SOURCE TEXT:
-- Opening Marker --
N.H.L. Returns to ESPN in a 7-Year Deal With an Emphasis on Streaming


After an absence of 16 years, the National Hockey League is returning to ESPN.

The Walt Disney Company, which owns ESPN and ABC, announced Wednesday that it had signed a seven-year rights agreement with the N.H.L. that will begin with the 2021-22 season. ESPN or ABC will show 25 games and half of the playoffs each season, and the Stanley Cup finals in four of the deal’s seven years.

There is also a large streaming component to the agreement. Seventy-five regular season games each season will stream exclusively on ESPN and Hulu. ESPN+ will also absorb NHL.TV and effectively become the N.H.L.’s out-of-market streaming package in the United States, where fans can watch more than 1,000 games that are not televised in their area.

Financial terms were not announced, but according to two people familiar with the details, Disney will pay the N.H.L. an average of about $400 million annually. The people spoke on condition of anonymity because they were not authorized to comment on the record about the deal.
-- Closing Marker --
SOURCE DATA:
-- Opening Marker --
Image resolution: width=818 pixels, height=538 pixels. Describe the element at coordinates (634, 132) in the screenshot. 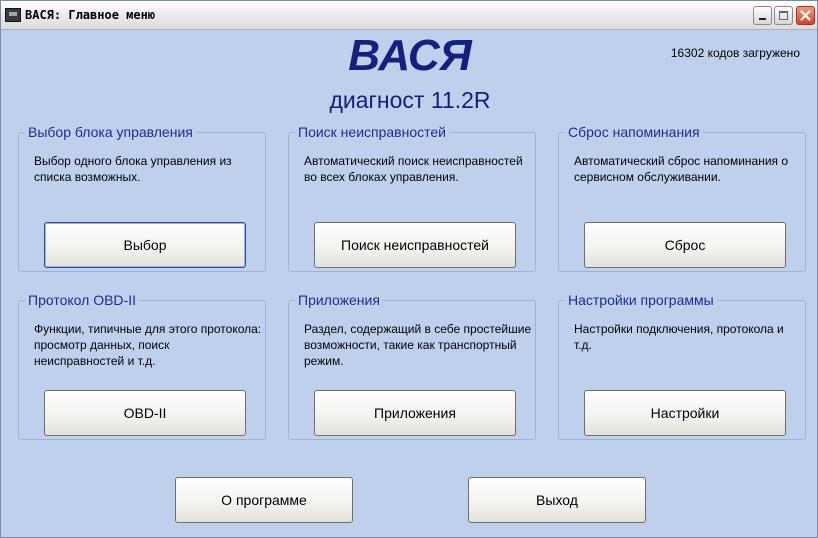

I see `group-title: Сброс напоминания` at that location.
-- Closing Marker --
WORK TO BE COMPLETED: Carry on the report about the N.H.L.'s seven-year deal with ESPN, writing on from the end of its final paragraph.

ANSWER TO THIS EXERCISE:
For the past decade, nationally televised N.H.L. games in the United States have been seen only on channels owned by NBCUniversal, like NBC, NBC Sports Network and USA. Comcast, NBCUniversal’s parent company, agreed in 2011 to pay the N.H.L. $1.9 billion for 10 years of rights.

But while the N.H.L. may have been happy with how NBC presented and promoted hockey, leagues generally prefer to have multiple media companies share television rights, especially with ESPN. Without the rights to games, ESPN’s channels and shows have rarely featured hockey since 2005.

“It’s only human nature that there would have been more of an intention on the properties that they had rights to than on us,” Gary Bettman, the N.H.L. commissioner, said at a news conference announcing the agreement.

While ESPN faces the challenge of transitioning its lucrative cable television programming to the streaming world as fewer and fewer customers pay for television packages, the agreement with the N.H.L. again demonstrates that it remains the giant of sports coverage. It also illustrates how sports media has changed since the last time the network showed N.H.L. games.

After the 2004-2005 N.H.L. lockout, ESPN refused to get into a bidding war and lost the rights to show the league’s games. The company had signed new rights agreements for N.B.A. games and Monday Night Football and thought that it would be overpaying to show a less popular sport and that it would be hard to find room on its channels for the games.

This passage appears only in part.